National park in Turkey

Lake Abant National Park (Abant Gölü Milli Parkı), established on 10 June 2022, is the 48th national park in Turkey. It is located in Mudurnu district of Bolu Province, northwestern Anatolia.

== Overview ==
The Lake Abant is a crater-barrier lake on the Abant Mountains. The lake is situated at an elevation of 1328 m. Fed by groundwater, it has a surface area of 127 ha with a 7 km-long shoreline, and is 18 m deep. The Lake Abant is located 34 km southwest of Bolu.

== National park ==
The Lake Abant and the surrounding area covering 1196.5 ha was protected as a natural park in 1988. It was declared the 48th national park in Turkey on 10 June 2022. The national park is administered by the Directorate-General of Nature Protection and National Parks at Ministry of Agriculture and Forestry.

The Lake Abant National Park is located between the branches of the Abant and Keremali mountain ranges, which form the second branch of the Western Black Sea mountain range parallel to the Black Sea coast.

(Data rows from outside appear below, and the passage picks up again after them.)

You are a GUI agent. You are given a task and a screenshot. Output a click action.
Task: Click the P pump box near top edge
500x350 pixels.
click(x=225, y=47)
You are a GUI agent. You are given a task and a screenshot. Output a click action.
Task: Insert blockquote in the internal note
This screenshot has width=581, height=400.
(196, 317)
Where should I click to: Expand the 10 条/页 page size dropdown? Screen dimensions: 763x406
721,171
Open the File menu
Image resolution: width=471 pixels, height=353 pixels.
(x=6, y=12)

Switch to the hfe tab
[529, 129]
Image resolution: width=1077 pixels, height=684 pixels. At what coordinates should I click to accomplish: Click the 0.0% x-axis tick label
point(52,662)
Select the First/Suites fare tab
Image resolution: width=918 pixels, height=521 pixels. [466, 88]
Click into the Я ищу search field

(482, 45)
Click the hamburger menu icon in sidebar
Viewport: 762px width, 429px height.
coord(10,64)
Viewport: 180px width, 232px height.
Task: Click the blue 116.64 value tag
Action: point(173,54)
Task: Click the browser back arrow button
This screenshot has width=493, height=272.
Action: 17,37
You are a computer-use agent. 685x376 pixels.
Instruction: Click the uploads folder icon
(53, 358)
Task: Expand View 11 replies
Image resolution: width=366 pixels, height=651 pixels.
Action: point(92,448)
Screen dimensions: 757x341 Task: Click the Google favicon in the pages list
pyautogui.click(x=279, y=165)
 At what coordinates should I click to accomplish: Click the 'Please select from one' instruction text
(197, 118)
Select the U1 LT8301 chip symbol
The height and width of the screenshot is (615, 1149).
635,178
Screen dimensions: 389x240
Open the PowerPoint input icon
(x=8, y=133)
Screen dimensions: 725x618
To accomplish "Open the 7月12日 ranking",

Within the park area, there are many hills with elevation between 1400–1700 m.

=== Flora ===
The national park is rich in vegetation. Scots pine, larch, beech, oak, poplar, ash, hornbeam, willow, juniper trees and rhododendron, tamarisk, hazelnut, medlar, parsnip, hawthorn, holly, rosehip, fern, blackberry, strawberry, mint, raspberry, ivy, nettle, horsetail and meadow grasses form the main trees and shrubs. The shores of Lake Abant are full of various aquatic plants and water lilies. Abant Crocus (Crocus abantensis) can be found on the slopes rising around the lake.

=== Fauna ===
The endemic species found in the lake and its surroundings are the Little Scalloped Salamander (Triturus vulgaris kosswigii), the Abant Trout (Salmo Trutta Fario Varyette Abanticus) and the Abant Hazel Mouse (Muscardinus Avellanarius Abanticus). Angling is permitted by fee payment in certain seasonal times. Otters can be seen around the lakesides.

In the forests around the lake, wild animals are found such as fox, jackal, wolf, bear, wild boar, deer, roe deer, rabbit, squirrel and weasel.

The park area is also home to bird species such as water birds, wild goose, wild duck, heron, coot, cormorant, crane, predator hawk, falcon, black vulture, golden eagle, hawk, owl and other bird species; lark, jackdaw, eagle owl, peregrine falcon, woodpecker, blackbird, nightingale, finch and goldfinch.

=== Activities ===
Activities offered in the national park are nature museum visit, picnic around the lake, camping, sport angling, hiking, cycling, horse-drawn carriage riding, horseback riding, paragliding in Çepni Plateau.

=== Food and lodging ===
There are picnic areas and restaurants in the park area. Local food like trout and sausage sandwich are offered in the park area and on the way to the national park.

Two five-star accommodation facilities, bungalow-type accommodation units and camping sites around the lake are available. On the road to the national park, there are also hostels.

=== Access ===
The national park can be reached by a 22 km road departing from the highway D-100 or the motorway O-4 between Ankara and Istanbul. It is 34 km far from Bolu, 225 km from Ankara and 258 km from Istanbul away. Public buses serve the national park from the city center of Bolu every two hours.